**About this exercise:**
Omitting every picture, copy the lines from the one that contains "570x366 pixels." through the last line of the records below, exactly and with nothing added.

** Opening Data provided block **

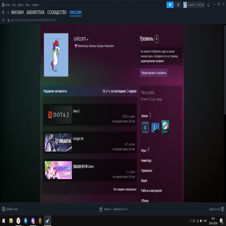The image size is (226, 226).
Task: Open the notifications bell
Action: tap(178, 5)
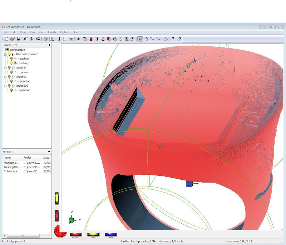The image size is (286, 245).
Task: Click the Open file toolbar icon
Action: [x=13, y=39]
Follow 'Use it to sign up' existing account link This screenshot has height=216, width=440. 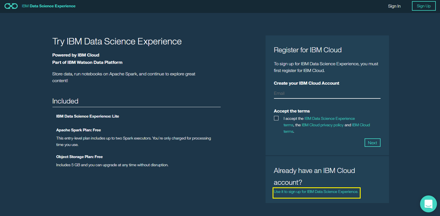tap(316, 192)
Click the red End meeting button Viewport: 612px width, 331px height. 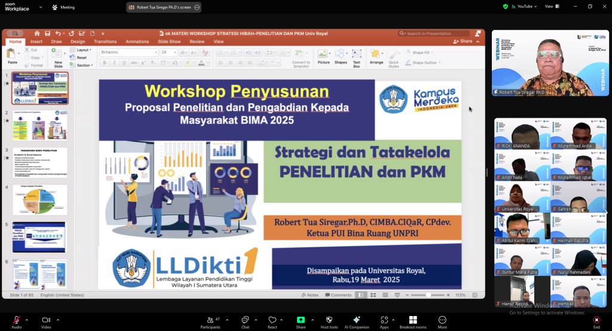tap(596, 321)
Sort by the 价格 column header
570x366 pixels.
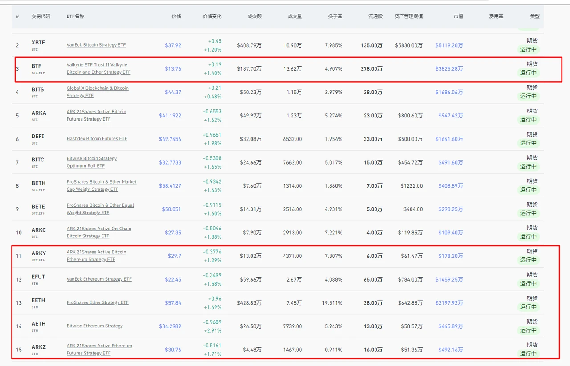tap(176, 16)
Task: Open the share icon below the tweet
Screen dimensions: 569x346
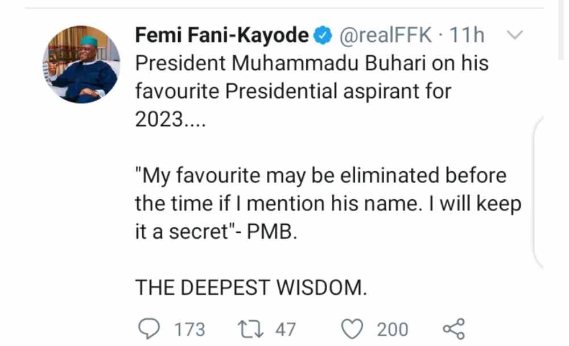Action: tap(453, 329)
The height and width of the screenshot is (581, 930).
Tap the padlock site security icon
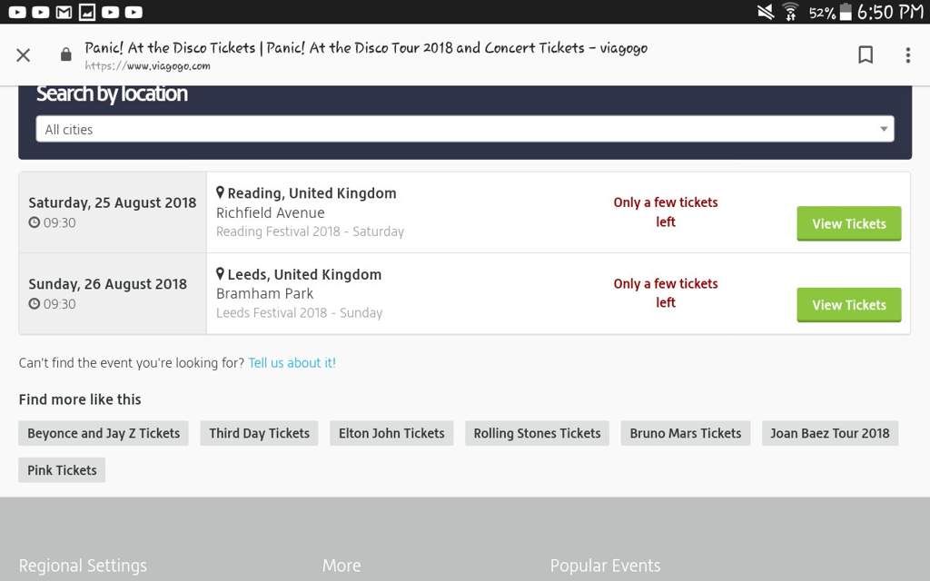tap(65, 54)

** Closing Data provided block **

**Problem solution:**
570x366 pixels.
tap(176, 16)
Task: Open the share icon below the tweet
Screen dimensions: 569x346
Action: tap(453, 329)
The height and width of the screenshot is (581, 930).
Tap the padlock site security icon
tap(65, 54)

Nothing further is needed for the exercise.